» **ARTIKEL**
=-=-=

# Blöde frage



## Homer0815 (27. März 2013)

Hab mal eine ganz blöde frage und zwar was sagt die untere grenze des Wurfgewichts aus?
Habe vor mir eine Spinrute zu holen mit einen WG von 15-40 gr da ich rauf bis Gummifische bis 40gr gehen will. Und dann meine Überlegung ist ob ich diese Rute dann auch zum Forellenfischen am Bach oder See hernehmen kann wenn der Blinker nur seine 4gr wiegt. Oder ob ich mich damit sehr schwer tun werde.
Gruß
Chris;+


----------



## heineken2003 (27. März 2013)

*AW: Blöde frage*

Das Wurfgewicht gibt an, mit welchen Ködern sich die Rute gut auflädt. Mit einem leichterem Köder wie die von dir angegebenen 15 Gr. wirst du nicht ordentlich werfen können. Deine Rute lädt sich nicht auf und du erreichst keine ordentlichen Wurfweiten, bzw. hast weniger Gefühl für den Köder.

Beim jiggen wirst du den Köderkontakt vermissen wenn du zu leicht fischst.

Petri

Heineken


----------



## Homer0815 (27. März 2013)

*AW: Blöde frage*

Machen diese 10gr bis zum optimalen Wurfgewicht so viel aus?


----------



## Purist (27. März 2013)

*AW: Blöde frage*

Du kannst auch eine längere Telerute aus Glasfaser mit 30-60gr Wurfgewicht für 4gr Kunstköder benutzen und fangen. Optimal ist es allerdings nicht, Köderführung, das Werfen (Wurfweite/Zielgenauigkeit) und auch Bißerkennung sind mehr oder weniger schlechter, außerdem wiegen Ruten mit höherem Wurfgewicht häufig deutlich mehr, was viele bei Spinnruten nicht haben wollen.

=-=-=

» **GEGEBENE DATEN**
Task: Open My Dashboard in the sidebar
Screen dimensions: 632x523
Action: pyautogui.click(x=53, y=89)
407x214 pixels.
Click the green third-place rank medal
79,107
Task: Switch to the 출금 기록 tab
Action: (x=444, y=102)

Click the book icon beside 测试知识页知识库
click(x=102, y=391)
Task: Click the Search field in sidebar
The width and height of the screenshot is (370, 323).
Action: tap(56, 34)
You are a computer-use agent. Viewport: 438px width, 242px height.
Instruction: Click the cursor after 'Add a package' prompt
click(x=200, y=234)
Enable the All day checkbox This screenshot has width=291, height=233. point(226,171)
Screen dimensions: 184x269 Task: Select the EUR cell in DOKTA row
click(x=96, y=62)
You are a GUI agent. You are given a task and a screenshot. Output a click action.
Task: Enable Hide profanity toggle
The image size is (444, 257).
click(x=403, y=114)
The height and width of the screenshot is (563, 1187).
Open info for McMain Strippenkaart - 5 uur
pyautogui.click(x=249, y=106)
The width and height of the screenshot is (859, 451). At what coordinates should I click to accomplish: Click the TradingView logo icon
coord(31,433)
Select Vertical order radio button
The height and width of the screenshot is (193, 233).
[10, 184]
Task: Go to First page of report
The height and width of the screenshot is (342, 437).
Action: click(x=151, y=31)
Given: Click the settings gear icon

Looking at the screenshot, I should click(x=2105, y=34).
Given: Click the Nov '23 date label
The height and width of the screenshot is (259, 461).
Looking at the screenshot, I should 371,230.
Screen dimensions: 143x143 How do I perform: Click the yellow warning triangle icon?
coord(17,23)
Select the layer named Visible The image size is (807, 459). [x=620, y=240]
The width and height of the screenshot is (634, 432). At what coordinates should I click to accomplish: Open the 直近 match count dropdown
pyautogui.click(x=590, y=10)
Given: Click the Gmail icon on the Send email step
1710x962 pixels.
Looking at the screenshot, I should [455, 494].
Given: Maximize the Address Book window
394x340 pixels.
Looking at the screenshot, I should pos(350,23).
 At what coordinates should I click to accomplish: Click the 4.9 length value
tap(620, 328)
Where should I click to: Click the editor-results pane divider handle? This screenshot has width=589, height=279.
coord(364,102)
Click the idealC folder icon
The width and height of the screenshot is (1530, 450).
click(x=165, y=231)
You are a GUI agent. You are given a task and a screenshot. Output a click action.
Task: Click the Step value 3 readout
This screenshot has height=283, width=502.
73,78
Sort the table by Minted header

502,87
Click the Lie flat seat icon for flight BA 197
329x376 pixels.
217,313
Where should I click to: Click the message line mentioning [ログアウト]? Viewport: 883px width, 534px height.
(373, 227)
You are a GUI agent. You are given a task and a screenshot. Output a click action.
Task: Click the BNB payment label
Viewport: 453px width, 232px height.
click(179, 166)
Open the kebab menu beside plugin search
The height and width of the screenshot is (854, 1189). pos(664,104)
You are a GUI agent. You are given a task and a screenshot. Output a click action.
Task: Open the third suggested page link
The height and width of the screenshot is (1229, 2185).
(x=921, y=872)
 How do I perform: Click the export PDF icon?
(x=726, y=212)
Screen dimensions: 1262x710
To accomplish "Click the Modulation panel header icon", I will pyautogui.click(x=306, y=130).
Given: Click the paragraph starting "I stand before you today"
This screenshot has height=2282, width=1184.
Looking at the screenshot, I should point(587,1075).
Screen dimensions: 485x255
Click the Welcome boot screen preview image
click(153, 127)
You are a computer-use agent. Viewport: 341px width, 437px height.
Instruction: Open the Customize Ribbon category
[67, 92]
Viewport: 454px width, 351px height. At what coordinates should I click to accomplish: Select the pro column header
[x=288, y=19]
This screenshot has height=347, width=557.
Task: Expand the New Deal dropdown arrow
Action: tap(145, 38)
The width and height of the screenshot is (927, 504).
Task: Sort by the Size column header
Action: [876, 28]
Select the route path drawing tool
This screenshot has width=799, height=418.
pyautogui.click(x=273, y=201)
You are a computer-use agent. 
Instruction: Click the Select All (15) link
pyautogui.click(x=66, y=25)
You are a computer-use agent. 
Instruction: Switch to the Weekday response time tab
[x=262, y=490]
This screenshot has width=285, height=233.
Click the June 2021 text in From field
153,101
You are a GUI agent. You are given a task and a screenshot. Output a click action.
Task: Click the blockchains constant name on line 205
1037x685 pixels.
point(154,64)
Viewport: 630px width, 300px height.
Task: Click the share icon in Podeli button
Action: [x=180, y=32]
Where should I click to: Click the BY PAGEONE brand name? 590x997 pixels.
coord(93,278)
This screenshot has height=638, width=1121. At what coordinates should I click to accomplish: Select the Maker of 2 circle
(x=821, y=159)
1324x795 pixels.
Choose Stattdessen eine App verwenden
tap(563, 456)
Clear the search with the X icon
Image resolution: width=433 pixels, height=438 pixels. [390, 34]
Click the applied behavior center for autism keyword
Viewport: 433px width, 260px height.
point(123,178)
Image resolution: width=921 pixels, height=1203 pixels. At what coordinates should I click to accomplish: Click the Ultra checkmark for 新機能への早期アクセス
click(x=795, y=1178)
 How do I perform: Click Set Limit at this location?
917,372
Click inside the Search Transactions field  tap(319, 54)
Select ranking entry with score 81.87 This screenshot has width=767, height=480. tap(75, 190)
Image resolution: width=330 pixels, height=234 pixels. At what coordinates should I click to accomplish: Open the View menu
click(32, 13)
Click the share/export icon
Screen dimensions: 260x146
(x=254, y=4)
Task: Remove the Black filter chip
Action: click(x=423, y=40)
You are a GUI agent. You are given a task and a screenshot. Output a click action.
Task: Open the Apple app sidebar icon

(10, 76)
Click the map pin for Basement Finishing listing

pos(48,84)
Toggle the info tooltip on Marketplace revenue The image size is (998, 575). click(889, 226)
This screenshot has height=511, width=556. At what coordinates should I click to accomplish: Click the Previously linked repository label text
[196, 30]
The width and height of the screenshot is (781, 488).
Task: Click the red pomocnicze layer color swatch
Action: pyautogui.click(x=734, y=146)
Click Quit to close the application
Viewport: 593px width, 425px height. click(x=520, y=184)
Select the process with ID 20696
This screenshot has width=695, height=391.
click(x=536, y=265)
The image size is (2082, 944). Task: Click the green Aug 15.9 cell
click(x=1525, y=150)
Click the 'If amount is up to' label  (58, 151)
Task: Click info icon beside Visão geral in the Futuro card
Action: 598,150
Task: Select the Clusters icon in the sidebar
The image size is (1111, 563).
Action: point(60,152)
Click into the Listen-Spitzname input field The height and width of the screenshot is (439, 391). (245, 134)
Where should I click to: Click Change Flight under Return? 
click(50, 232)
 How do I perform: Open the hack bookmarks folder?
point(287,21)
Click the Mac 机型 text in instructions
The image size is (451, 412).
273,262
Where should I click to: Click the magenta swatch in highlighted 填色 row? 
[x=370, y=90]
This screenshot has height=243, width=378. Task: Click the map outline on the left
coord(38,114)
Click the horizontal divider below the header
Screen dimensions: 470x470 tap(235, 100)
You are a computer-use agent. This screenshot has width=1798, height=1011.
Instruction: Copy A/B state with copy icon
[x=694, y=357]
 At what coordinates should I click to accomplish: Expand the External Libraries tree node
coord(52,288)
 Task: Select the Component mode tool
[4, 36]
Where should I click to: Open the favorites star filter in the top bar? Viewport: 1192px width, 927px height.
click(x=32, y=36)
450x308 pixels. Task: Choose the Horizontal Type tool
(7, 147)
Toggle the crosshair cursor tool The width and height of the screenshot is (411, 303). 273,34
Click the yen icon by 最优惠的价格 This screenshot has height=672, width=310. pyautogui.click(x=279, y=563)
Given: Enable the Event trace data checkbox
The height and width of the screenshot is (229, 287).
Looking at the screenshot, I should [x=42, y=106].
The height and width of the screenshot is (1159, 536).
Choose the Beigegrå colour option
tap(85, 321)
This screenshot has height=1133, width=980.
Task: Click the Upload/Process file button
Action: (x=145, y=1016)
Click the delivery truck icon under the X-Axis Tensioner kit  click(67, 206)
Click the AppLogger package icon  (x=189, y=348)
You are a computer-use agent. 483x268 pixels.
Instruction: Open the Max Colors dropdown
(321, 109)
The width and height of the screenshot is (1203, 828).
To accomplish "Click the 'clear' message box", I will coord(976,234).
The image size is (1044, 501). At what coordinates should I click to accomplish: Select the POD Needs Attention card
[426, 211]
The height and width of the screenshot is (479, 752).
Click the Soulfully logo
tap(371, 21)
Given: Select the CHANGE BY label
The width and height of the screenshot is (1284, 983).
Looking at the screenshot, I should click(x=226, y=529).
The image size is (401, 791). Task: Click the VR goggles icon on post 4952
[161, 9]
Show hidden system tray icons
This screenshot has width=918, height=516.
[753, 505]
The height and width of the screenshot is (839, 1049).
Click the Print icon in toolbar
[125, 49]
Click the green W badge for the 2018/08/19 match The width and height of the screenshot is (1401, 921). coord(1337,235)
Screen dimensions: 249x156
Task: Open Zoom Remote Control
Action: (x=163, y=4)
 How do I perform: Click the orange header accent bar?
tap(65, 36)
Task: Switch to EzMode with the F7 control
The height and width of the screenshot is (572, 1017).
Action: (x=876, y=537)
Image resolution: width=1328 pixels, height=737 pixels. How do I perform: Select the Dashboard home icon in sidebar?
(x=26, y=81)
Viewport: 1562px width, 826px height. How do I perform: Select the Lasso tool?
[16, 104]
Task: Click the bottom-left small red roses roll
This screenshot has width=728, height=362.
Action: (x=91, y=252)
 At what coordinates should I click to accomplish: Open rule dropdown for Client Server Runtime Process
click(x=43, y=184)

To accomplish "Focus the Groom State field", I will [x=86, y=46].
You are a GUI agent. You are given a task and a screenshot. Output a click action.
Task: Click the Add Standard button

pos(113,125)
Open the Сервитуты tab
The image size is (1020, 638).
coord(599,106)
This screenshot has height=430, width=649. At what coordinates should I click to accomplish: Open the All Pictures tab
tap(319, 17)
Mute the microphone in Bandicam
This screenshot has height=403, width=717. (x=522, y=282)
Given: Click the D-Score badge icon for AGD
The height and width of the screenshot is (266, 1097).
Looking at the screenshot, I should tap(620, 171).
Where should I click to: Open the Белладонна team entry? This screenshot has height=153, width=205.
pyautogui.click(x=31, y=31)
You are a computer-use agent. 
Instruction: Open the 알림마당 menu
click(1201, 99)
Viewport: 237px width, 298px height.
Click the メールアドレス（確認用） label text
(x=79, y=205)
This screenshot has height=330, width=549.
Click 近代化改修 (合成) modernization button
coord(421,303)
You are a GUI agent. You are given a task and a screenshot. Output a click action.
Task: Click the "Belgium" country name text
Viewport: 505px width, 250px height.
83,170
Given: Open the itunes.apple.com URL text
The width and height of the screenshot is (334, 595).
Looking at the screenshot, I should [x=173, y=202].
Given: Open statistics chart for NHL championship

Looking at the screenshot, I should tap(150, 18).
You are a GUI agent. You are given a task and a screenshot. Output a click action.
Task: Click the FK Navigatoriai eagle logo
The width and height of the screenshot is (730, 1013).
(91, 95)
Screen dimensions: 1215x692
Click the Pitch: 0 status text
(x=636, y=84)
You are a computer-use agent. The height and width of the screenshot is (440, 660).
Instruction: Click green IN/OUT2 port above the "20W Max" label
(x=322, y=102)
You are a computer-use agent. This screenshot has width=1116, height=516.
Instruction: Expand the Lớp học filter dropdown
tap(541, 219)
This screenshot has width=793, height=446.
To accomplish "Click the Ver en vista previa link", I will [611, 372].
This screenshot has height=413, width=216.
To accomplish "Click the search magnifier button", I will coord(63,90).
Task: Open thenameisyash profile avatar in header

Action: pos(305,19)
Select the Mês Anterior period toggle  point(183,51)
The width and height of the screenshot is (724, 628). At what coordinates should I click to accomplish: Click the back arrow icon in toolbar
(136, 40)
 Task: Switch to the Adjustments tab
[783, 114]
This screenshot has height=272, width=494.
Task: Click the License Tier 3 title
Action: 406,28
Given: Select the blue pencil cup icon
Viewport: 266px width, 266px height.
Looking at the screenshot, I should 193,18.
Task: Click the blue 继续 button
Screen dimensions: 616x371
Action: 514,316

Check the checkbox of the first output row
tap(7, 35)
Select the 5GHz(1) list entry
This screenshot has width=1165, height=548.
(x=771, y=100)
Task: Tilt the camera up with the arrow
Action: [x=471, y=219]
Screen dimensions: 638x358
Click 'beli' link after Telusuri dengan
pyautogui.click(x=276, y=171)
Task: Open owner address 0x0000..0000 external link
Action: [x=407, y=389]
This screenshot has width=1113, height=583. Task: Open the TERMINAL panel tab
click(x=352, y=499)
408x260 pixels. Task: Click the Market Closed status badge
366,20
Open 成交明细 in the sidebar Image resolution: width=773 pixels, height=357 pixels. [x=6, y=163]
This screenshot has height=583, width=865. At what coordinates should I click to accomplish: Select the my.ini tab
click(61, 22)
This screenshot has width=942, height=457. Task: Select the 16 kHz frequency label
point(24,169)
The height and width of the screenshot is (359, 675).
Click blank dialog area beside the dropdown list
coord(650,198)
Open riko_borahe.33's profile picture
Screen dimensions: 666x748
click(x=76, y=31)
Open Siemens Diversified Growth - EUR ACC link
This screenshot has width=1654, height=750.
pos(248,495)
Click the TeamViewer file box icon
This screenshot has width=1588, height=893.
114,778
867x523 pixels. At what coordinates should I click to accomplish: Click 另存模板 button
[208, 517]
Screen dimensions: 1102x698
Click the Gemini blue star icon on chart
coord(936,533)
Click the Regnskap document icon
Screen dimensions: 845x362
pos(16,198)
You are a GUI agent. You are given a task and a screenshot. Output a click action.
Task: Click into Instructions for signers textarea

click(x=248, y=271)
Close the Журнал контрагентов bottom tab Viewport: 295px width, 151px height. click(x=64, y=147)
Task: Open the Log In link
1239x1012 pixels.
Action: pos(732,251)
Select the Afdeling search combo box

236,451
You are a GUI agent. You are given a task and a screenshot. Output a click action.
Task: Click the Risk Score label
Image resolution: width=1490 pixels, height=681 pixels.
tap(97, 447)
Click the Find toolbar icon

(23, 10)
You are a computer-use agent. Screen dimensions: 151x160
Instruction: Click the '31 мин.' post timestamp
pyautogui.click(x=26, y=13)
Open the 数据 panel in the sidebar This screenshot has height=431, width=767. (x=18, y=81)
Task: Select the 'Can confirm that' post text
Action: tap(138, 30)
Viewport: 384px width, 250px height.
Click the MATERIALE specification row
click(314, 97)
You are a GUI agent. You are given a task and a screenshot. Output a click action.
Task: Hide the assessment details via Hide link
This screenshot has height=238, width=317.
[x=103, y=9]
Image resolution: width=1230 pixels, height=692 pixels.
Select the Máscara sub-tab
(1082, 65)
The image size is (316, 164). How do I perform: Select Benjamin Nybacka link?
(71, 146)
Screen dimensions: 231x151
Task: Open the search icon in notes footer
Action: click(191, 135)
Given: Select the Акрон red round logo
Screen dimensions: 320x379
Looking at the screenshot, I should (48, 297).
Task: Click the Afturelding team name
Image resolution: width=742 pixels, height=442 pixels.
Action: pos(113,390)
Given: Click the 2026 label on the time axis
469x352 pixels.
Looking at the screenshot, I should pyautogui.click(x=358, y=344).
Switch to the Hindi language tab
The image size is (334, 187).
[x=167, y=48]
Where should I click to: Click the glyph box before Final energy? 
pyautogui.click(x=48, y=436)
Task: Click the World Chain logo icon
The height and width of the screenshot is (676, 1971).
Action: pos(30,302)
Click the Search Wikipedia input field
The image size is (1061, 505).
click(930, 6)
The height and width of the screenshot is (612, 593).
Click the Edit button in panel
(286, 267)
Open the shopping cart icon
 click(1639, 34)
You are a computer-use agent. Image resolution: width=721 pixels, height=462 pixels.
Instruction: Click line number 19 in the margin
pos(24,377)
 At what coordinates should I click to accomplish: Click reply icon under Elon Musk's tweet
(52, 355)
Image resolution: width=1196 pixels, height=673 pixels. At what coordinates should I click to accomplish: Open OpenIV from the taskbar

=-=-=

» **ÜBUNGSAUFGABE**
Beantworte die folgenden Fragen zum Forenthread über das Wurfgewicht.
1. Welches Wurfgewicht hat die Spinnrute, die Homer0815 kaufen möchte?
2. Wie viel wiegt der Blinker, den Homer0815 zum Forellenfischen verwenden will?
3. Was trifft laut Purist häufig auf Ruten mit höherem Wurfgewicht zu?

» **LÖSUNG**
1. Die Spinnrute hat ein Wurfgewicht von 15 bis 40 Gramm.
2. Der Blinker wiegt 4 Gramm.
3. Ruten mit höherem Wurfgewicht wiegen häufig deutlich mehr.